Syrian human rights activist goes missing in İstanbul

Syrian activist Ahmet Katie

A Syrian human rights activist who has been living in Turkey since 2013 has been missing since Nov. 27, Turkish Minute reported, citing the Serbestiyet news website and a platform advocating refugee rights.

Ahmed Katie, 45, also a non-practicing lawyer, went missing after leaving his workplace in İstanbul’s Yusufpaşa neighborhood after he was reportedly summoned by the police.

A statement from the platform said Katie’s wife, Areej, filed a missing persons report for her husband with the İstanbul police on Nov. 30 after her efforts to reach and locate her husband failed. The woman demanded the police examine the security camera footage at her husband’s workplace and track his mobile phone.

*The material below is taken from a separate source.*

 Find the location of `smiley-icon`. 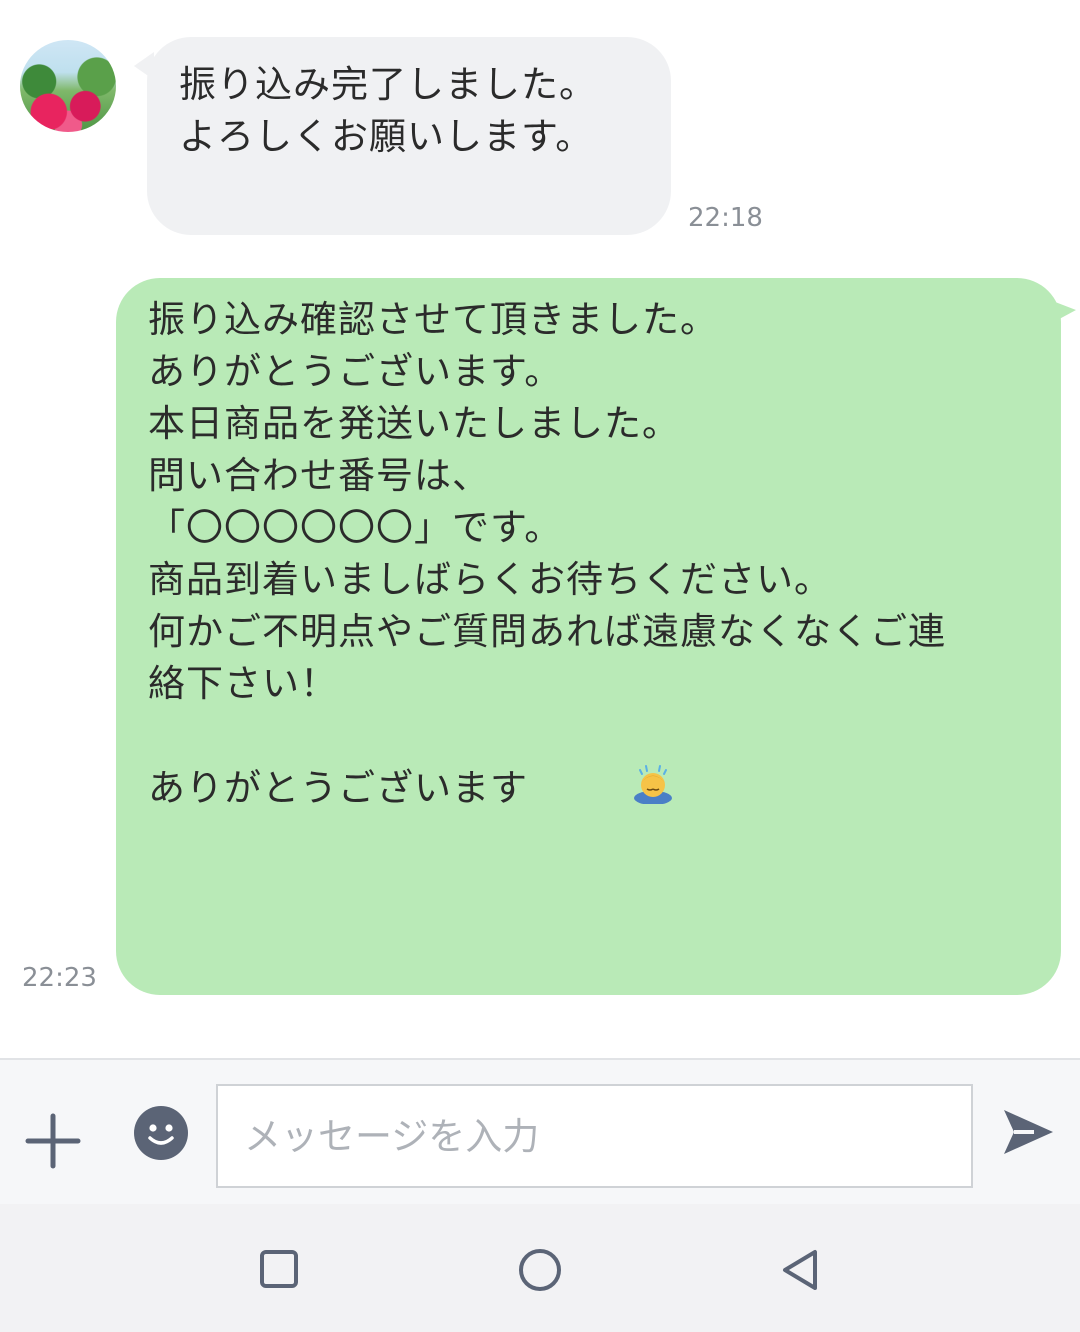

smiley-icon is located at coordinates (161, 1133).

She said Katie told her on the phone that he was done with work and would come straight home on the evening of Nov. 27 but that his mobile phone was turned off when she later tried to reach him. The couple has three children.

On the morning of Nov. 27 Katie had gone to Taksim in central İstanbul to collect documentation from the French consulate that he had obtained for himself and his family to travel to France, where he had applied for asylum, French newspaper Le Monde reported.

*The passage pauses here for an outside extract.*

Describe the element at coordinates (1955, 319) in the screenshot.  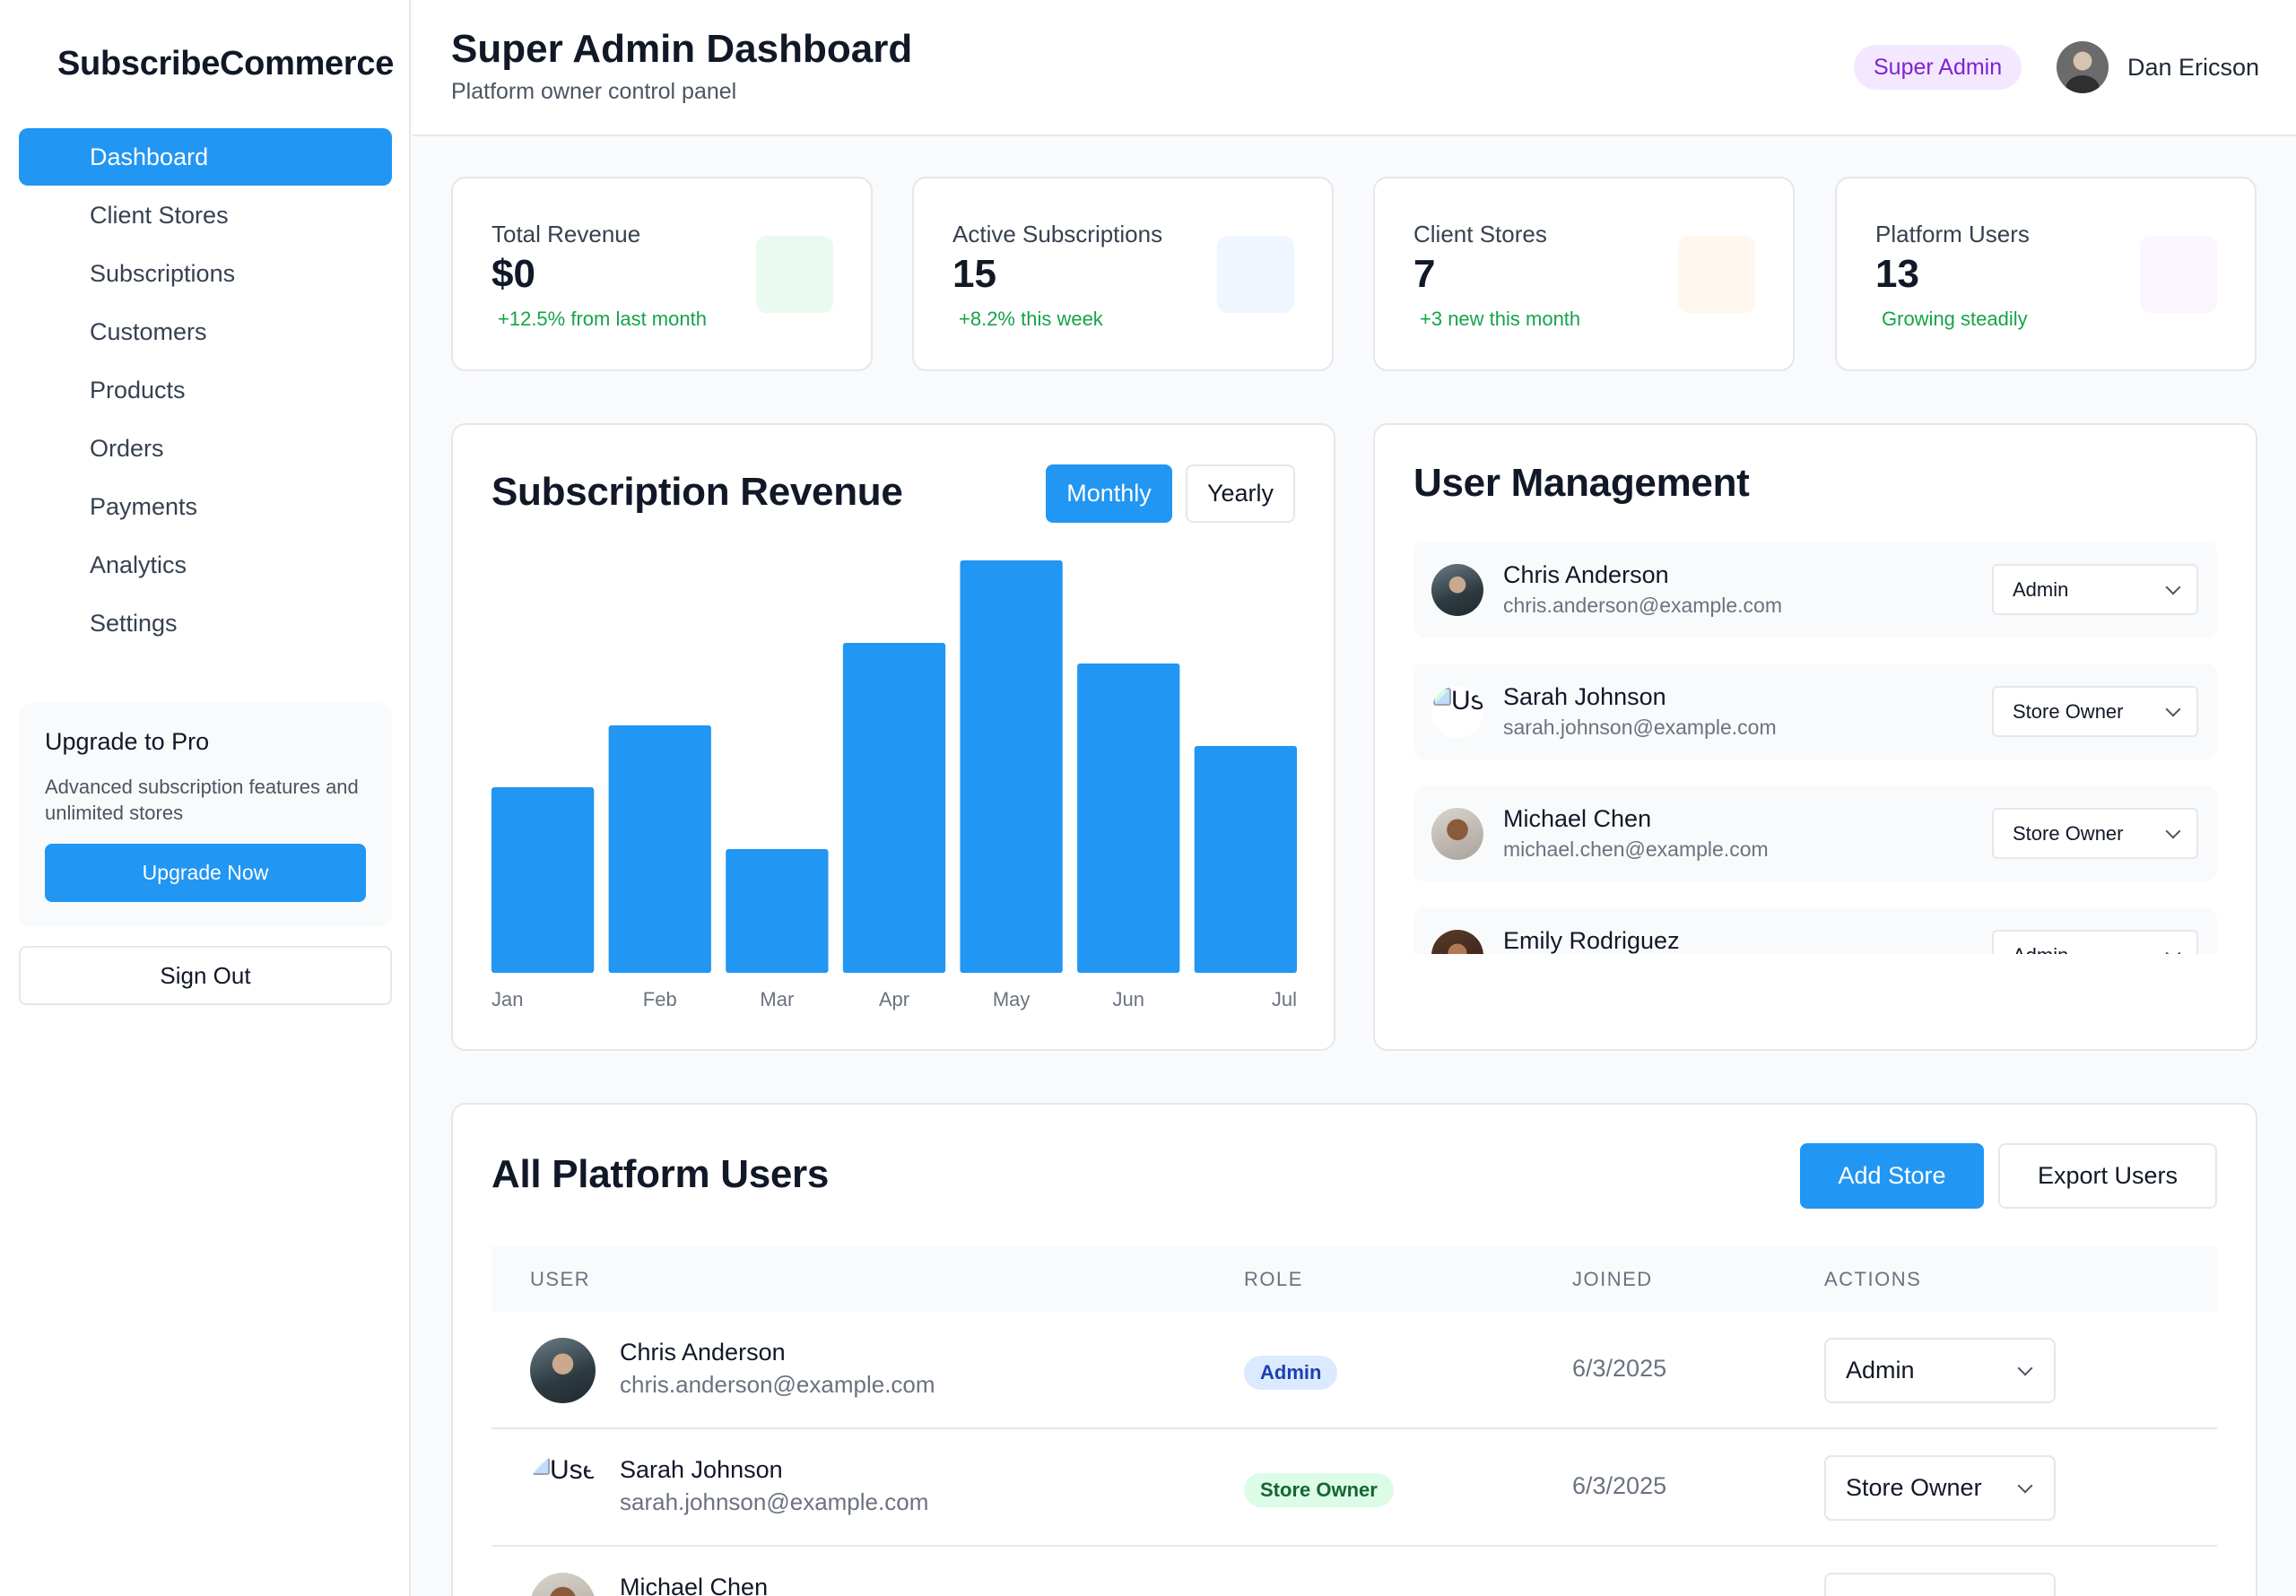
I see `stat-trend: Growing steadily` at that location.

Katie reportedly told a relative that evening he had been summoned by the police but did not say where he was supposed to go.

Several people close to him told Le Monde that Katie had been pressured by Turkish authorities in recent months. In a video recorded on YouTube on Oct. 23, he explained receiving a call on Oct. 19 from someone claiming to be a member of the security services. The caller asked him to go immediately to Café Mado in Aksaray Square, close to work. There, Ahmed Katie said he found three individuals – two Turks and an Arabic-Turkish translator – who asked him to buy a SIM card in his name at a store belonging to phone service provider Turkcell, just across the street, before handing it over to them.

Katie announced in October that he was suspending human rights activism due to the threats he had received.

Taha Elgazi, a Syrian rights activist from the platform, called on Turkish authorities to ascertain Katie’s whereabouts and inform his family and the public.

The activist had been living in Turkey under temporary protection status.

Turkish Interior Minister Ali Yerlikaya announced last month that there are 3,254,904 Syrians under temporary protection in the country, with 1,129,614 of them having received residence permits and 259,468 under international protection.

Anti-refugee sentiment is running high in Turkey, with frequent instances of attacks on mostly Syrians and their workplaces taking place across the country.

According to a June report by the Stockholm Center for Freedom (SCF), titled “Hate speech and hate crimes against Syrian refugees in Turkey,” Syrians have been at the center of anti-refugee sentiment in recent years, expressed in particular on social media and often by political parties. With inflation soaring in the last few years, they have been blamed for many of Turkey’s social and economic ills.